Fiona Shaba '12 has never seen Wall Street, the 1987 film depicting the dramatic world of corporate finance, but it is safe to say that the motivations underlying her interest in finance are very different from those of Gordon Gekko, the movie's ruthless corporate raider and chief antagonist.
"I've always wanted to work with numbers. I enjoy data analysis and interpreting figures,” Shaba said. “I also have a genuine intellectual interest in how markets work."
Shaba, an economics and statistics special major and international relations minor, had the opportunity to supplement the in-class training she received at Mount Holyoke with summer internships at premier financial institutions.
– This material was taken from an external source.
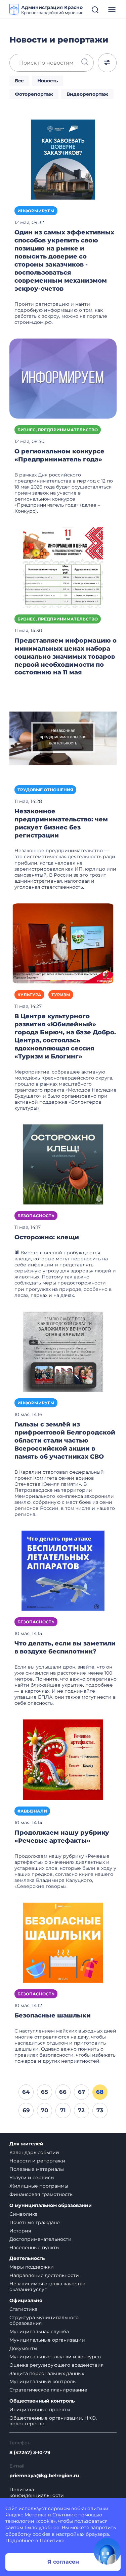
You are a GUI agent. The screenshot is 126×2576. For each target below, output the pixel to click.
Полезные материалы (36, 2169)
"My statistics, corporate finance, and econometrics courses all strengthened my existing interests in finance, and my experiences with Grameen Bank and Citigroup helped confirm that this was what I wanted to do professionally," she said.
In the summer following her first year at Mount Holyoke, Shaba worked as an intern at Grameen Bank in her native Bangladesh. The bank--a microcredit enterprise founded by Nobel Peace Prize-winner Muhammad Yunus--distributes small loans to Bangladesh's rural poor as a way of stimulating socioeconomic development and combating poverty.
"The Grameen Bank is a unique institution that doesn't have much of a resemblance to most parts of the corporate world,” Shaba said. “Nonetheless, it introduced me to finance, and the experience helped me realize that I wanted to continue exploring."
This past summer, Shaba returned to Bangladesh’s capital city, Dhaka, to work as a financial control intern for Citigroup. She put her math background to work preparing the firm's financial reports, accounting records, and balance sheets. She also had the valuable opportunity to shadow an employee from each of Citigroup's departments, allowing her to get a better sense of the range of services offered within the company.
"Shadowing professionals in the different departments gave me a really good idea of what skills were required for each of the jobs,” Shaba said. “Afterward, I realized that I wanted to work for a department that utilized a mixture of qualitative and quantitative skills. Corporate banking turned out to be one of those divisions that allowed me to work in a team and actively interact with clients, as well as exercise my math and analytical skills."
Shaba also works as a peer career assistant in the Career Development Center, where she helps students strengthen their resumes and cover letters and advises them on effective job search and interviewing techniques.
"My job at the Career Development Center has kept me informed of career-related activities on campus and motivated me to attend Woman's Day events hosted by companies like Goldman Sachs and Credit Suisse,” Shaba said. “Also, helping other students develop career-building skills has inevitably forced me to focus on my own. I've revamped my resume something like 25 times."